A phase 1b/2 study of intermittent talazoparib plus temozolomide in patients with metastatic castration-resistant prostate cancer and no mutations in DNA damage response genes.

As monotherapy, PARP inhibitors have little cytotoxic effect in tumors without homologous recombinant repair (HRR) alterations. Supported by preclinical models, we hypothesized that the PARP inhibitor talazoparib in combination with temozolomide chemotherapy could induce DNA damage leading to cell death and tumor response in patients with metastatic castration-resistant prostate cancer (mCRPC) without HRR alterations. In this phase 1b/2 trial (NCT04019327; registration date July 11, 2019), patients with progressive mCRPC without HRR mutations who failed at least one androgen receptor signaling inhibitor were enrolled in escalating doses of intermittent talazoparib plus temozolomide to determine the maximum tolerated dose and recommended phase 2 dose (RP2D) in Phase 1b. Phase 2 used a composite endpoint of overall response per RECIST v1.1, 50% decline in prostate-specific antigen (PSA), and/or circulating tumor cells (CTC) conversion from ≥ 1 cell/7.5 mL to 0. Sixteen patients were enrolled across 4 dose levels.

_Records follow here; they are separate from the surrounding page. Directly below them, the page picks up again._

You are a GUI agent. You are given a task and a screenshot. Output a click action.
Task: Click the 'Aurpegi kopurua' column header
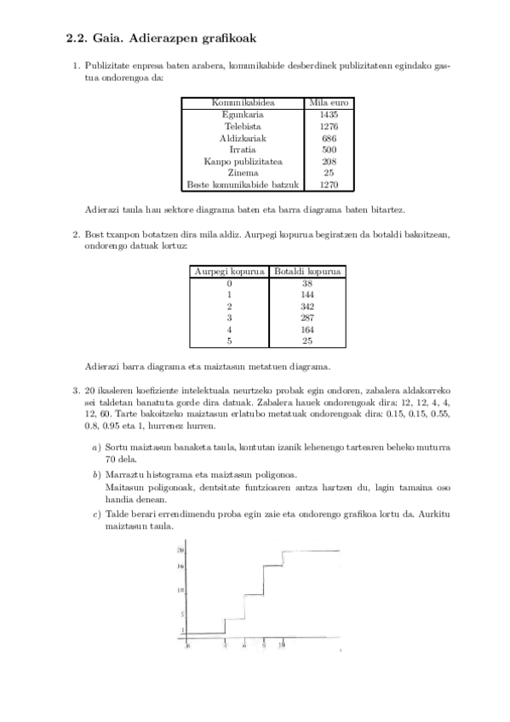tap(227, 272)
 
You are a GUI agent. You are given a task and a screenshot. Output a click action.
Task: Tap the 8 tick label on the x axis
tap(264, 646)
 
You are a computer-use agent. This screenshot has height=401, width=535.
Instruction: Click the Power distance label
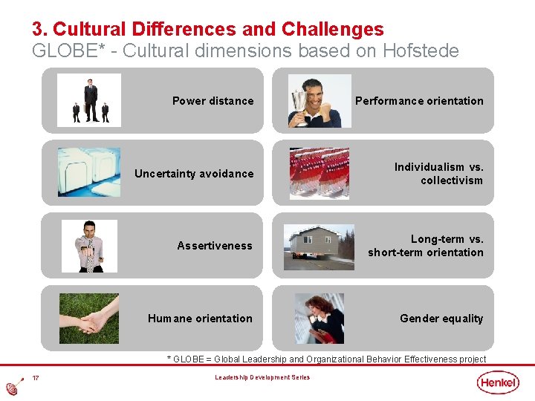213,101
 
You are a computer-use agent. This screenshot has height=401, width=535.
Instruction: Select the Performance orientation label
419,101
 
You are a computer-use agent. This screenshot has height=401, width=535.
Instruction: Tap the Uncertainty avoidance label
194,174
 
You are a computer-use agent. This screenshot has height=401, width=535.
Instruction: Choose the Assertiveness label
215,246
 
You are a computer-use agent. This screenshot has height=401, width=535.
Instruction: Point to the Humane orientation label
200,319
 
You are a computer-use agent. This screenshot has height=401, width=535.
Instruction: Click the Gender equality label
441,319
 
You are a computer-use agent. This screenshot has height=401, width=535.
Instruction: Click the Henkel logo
499,382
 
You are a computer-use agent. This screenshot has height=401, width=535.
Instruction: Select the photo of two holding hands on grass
88,319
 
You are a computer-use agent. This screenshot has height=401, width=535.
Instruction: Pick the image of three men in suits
90,101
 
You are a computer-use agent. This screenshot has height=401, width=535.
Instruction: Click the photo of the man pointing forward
90,246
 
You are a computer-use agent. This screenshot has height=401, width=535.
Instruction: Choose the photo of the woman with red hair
320,319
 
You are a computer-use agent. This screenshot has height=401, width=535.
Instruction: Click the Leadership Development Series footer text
263,378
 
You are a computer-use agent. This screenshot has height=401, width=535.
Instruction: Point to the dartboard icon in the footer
13,387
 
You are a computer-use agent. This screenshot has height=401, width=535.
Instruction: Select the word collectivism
451,180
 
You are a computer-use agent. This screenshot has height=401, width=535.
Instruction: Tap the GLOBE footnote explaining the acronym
327,359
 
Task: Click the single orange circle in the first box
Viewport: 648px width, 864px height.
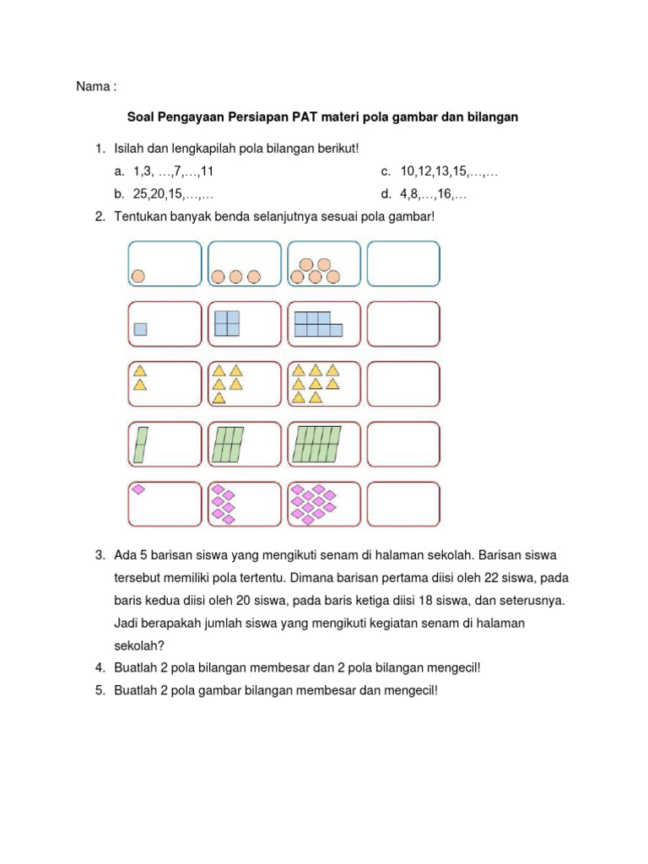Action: click(138, 275)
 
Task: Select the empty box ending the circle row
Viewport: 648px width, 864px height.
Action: click(404, 263)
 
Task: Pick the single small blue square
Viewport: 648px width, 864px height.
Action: click(141, 329)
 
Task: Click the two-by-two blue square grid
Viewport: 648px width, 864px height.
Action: click(227, 323)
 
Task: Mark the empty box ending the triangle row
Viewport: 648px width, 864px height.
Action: click(404, 384)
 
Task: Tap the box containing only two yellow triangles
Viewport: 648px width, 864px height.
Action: click(165, 384)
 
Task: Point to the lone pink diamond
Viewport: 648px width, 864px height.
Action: click(138, 489)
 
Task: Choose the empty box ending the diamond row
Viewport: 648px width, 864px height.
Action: click(404, 504)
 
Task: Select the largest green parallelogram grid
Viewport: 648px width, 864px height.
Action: click(316, 444)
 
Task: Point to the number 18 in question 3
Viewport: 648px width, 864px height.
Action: click(420, 601)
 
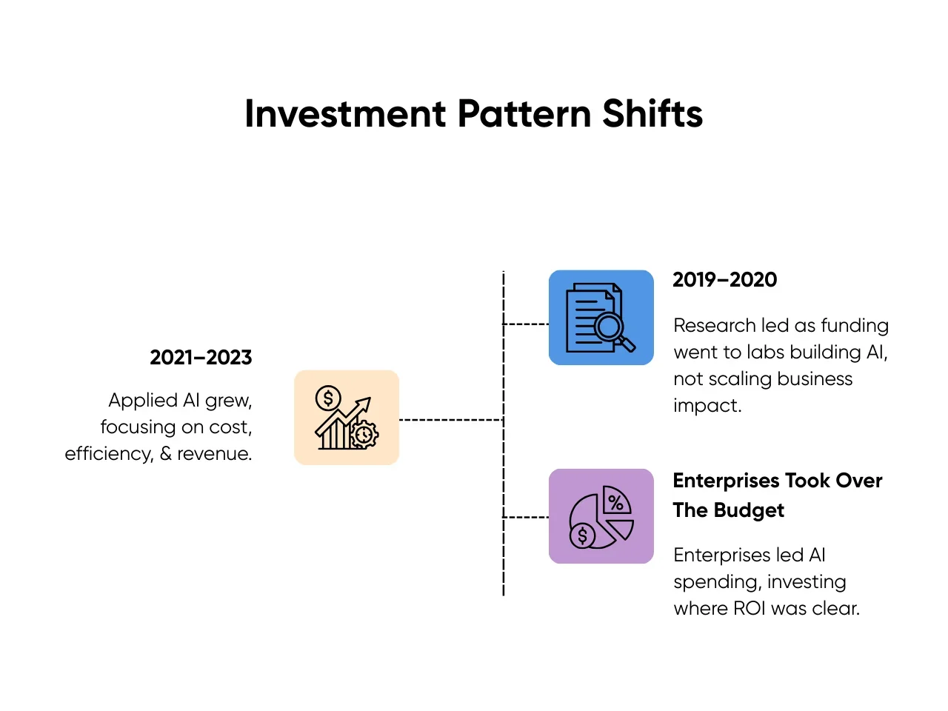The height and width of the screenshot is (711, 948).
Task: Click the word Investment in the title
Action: point(345,113)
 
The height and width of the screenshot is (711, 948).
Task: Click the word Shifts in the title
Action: point(652,113)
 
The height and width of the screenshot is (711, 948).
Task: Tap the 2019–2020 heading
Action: point(724,280)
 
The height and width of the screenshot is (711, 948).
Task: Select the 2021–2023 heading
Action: point(201,358)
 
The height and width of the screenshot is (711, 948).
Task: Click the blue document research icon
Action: point(601,317)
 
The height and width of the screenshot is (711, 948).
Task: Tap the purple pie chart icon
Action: point(601,516)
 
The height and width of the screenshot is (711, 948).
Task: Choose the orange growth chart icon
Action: point(347,417)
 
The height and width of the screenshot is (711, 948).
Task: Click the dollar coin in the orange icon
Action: point(328,398)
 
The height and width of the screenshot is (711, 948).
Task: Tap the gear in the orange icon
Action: point(364,434)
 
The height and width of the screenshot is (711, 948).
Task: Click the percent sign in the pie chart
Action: point(615,502)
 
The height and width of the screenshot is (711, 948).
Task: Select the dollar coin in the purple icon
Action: point(582,536)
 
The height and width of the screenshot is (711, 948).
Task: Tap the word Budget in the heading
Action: point(749,510)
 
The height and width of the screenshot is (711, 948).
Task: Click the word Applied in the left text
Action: point(142,401)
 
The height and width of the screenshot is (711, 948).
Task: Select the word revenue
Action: point(214,454)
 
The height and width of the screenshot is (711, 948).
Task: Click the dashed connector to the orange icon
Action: point(451,420)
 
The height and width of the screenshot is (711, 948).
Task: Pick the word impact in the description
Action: point(707,406)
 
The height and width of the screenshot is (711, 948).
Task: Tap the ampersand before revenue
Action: point(165,454)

The most common adverse events were thrombocytopenia, neutropenia, anemia, fatigue, and nausea. In phase 1b, one patient receiving talazoparib 1 mg and temozolomide 75 mg/m had a dose-limiting toxicity (grade 3 neutropenic fever, grade 4 thrombocytopenia). The RP2D was talazoparib 1 mg once daily (QD) (D1-6) and temozolomide 75 mg/m QD (D2-8) in 28D cycles. The phase 2 portion was terminated early. Across dose levels, three (18.8%) patients met the efficacy endpoint. Hematologic toxicity was dose-limiting in this combination strategy using intermittent dosing of talazoparib and temozolomide in patients with mCRPC without HRR alterations. The risk/benefit profile did not support further evaluation.